May 1, 2018
Showtime.
Review #1078: Showtime.
Cast:
Robert De Niro (Detective Mitch Preston), Eddie Murphy (Officer Trey Sellars), Rene Russo (Chase Renzi), Frankie Faison (Captain Winship), Pedro Damián (Cesar Vargas), Drena De Niro (Annie), William Shatner (Himself), Mos Def (Lazy Boy), and Peter Jacobson (Brad Slocum) Directed by Tom Dey.
Review:
Showtime manages to read out like a studio notes version of what it wanted to be. It tries to have its moments to make fun of the buddy cop structure along with its moments about reality TV, but it all crashes down to mediocrity in part because it never really takes off. The chemistry between De Niro and Murphy is better than something like Hollywood Homicide (#1075) (which also depicted a cop who wanted to be an actor, only done less funny), but it is fairly obvious that the film doesn't give them much to really do.

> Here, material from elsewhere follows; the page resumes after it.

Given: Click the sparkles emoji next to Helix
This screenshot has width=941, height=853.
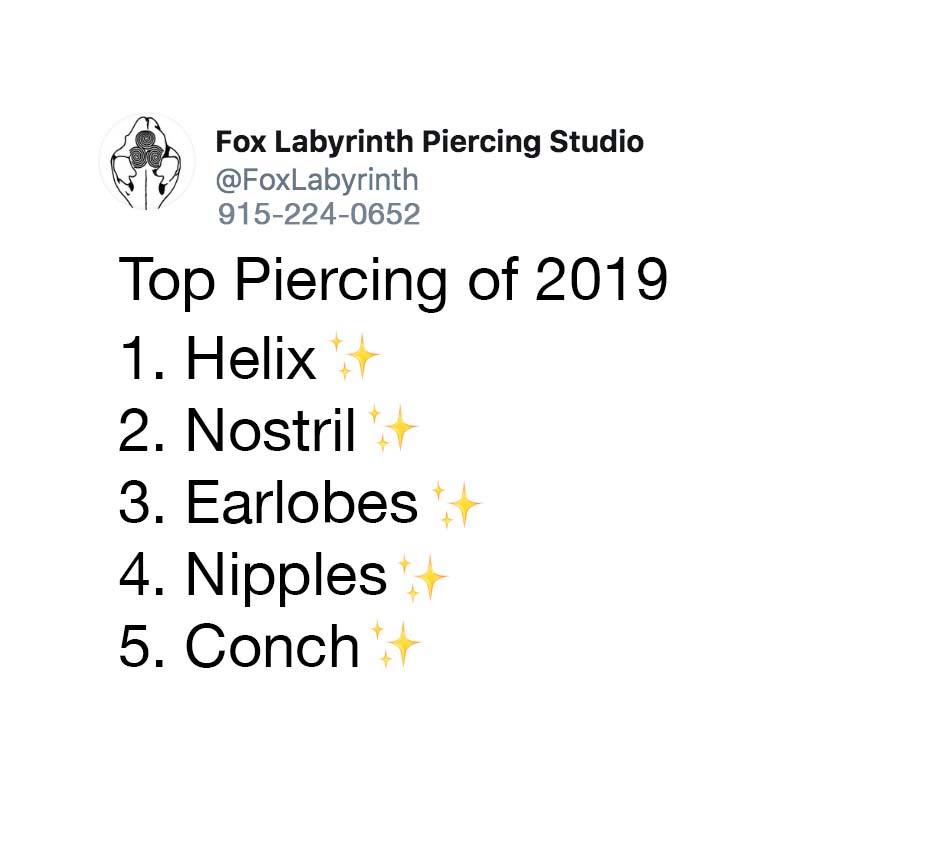Looking at the screenshot, I should (353, 358).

Both of them deliver okay performances, with Murphy generating a few more laughs than De Niro, but I didn't find myself laughing too particularly hard with it. Russo does a decent job with what she's given, with the rest of the cast delivering okay performances that don't really come off as detrimental to the film, although Damian can't lift the material to make his villain role anything good. The film isn't painful or intolerable by any means, but it also isn't anything that rises to anything particularly good. It doesn't help when the movie at one point starts throwing out lines from other films (such as Taxi Driver - #990) that only serves to remind me of what I'm not watching. Its beats with the plot are a bit by the numbers, and nothing comes off as a big particular surprise with even its action sequences seeming by the numbers. The parts with Shatner playing himself end up feeling like the most amusing parts of the film in part because they seem offbeat and interesting (with a T. J. Hooker reference, of course) compared to the other parts that come off as routine and a bit sloppy. At 95 minutes, the film isn't too much of a chore, but it isn't anything that will come off as particularly rewarding for most. If you watch as something just for entertainment and nothing more, you might get a few moments here and there, but you won't find yourself particularly loving it.
Overall, I give it 5 out of 10 stars.